I’ve been noticing this in more and more of my 9x9 games specifically (although the issue might also exist in 19x19). Here you will see an in-game estimator showing that black is up by 17.5.
Basically the old estimator (in game) could be ok in some situations, but if it’s dealing with anything complicated or uncertain, it’ll depend on how many playouts it does, and possibly even which playouts.
The post game one is Katago so it knows in some extent quite a lot of variations that could happen and will likely tell the status of stones that potentially even the players don’t know. It was deemed (probably correctly) to be too good to be allowed in game.
The score estimator is deliberately weak, as explained in older threads. It is an estimator. If you click it several times consecutively, you will get different results each time, at least late in the middle game of a 19x19 game.
I don’t think he is referring to the autoscore, which scores the game. He is talking about using the SE after the game is over (i.e., going back some moves). His second diagram is not the autoscore, because it shows territory scored where the boundary is not closed. The autoscore does not do this.

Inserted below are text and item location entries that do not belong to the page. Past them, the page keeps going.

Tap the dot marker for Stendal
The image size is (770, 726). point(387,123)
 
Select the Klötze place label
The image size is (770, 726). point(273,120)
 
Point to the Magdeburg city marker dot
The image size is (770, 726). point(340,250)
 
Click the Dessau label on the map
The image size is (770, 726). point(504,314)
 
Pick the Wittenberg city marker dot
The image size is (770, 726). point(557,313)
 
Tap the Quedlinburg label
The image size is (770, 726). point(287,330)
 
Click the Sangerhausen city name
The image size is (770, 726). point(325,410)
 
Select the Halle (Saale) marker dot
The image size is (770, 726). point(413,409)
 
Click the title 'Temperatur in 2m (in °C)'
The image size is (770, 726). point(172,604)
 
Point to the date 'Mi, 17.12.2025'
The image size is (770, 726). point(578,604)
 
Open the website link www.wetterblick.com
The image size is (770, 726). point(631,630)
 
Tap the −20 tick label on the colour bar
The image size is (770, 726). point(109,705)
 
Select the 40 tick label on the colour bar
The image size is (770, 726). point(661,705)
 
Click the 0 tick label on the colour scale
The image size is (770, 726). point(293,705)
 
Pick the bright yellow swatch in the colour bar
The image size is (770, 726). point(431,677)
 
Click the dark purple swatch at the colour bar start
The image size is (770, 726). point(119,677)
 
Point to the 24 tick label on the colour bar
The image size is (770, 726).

I know, but the estimator post game, in demo boards, and for spectators (not from the same IP the linked post says) of an ongoing game, is supposed to be katago from what I’m aware.
See the tiny squares in the second image as compared to the first? The katago estimator does that to reflect how certain it is on who controls which point, the old estimator doesn’t do that
So then, Katago is in two different configurations? One for the autoscore, where if follows the rule about boundaries, and another for the post-game SE, where it ignores the rule about boundaries? I didn’t know that.
My vague impression is that autoscore asks Katago to estimate the final ownership of each intersection and simply sums that up.
The strong score estimator seems to just ask Katago to estimate the score, which could of course be very different from autoscore and the weak in-game estimator.
In no case is any “rule about boundaries” followed as far as I know.